### Exercise goal
Whenever a line in the following entries includes "This", tally it. Report nothing except the final count.

### Records provided
---
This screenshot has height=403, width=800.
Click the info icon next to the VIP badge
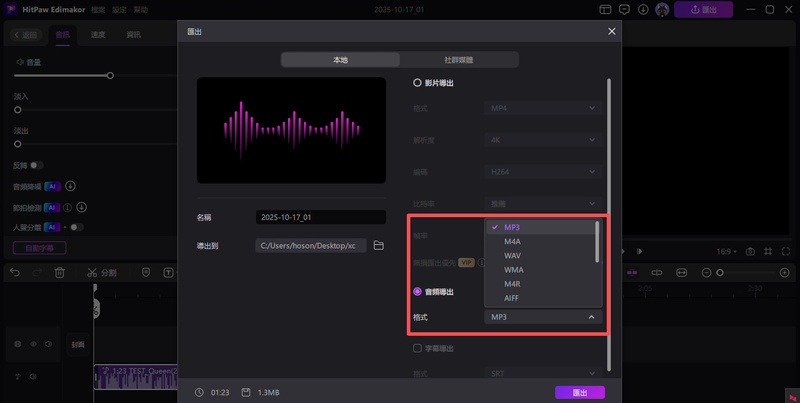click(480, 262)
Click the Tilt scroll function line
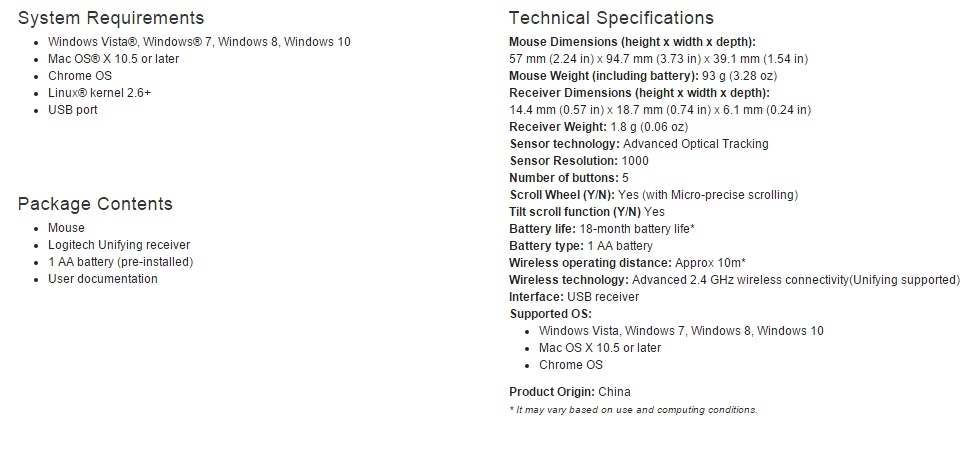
---
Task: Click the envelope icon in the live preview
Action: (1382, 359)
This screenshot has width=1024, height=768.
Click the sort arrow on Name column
---
### Exercise answer
2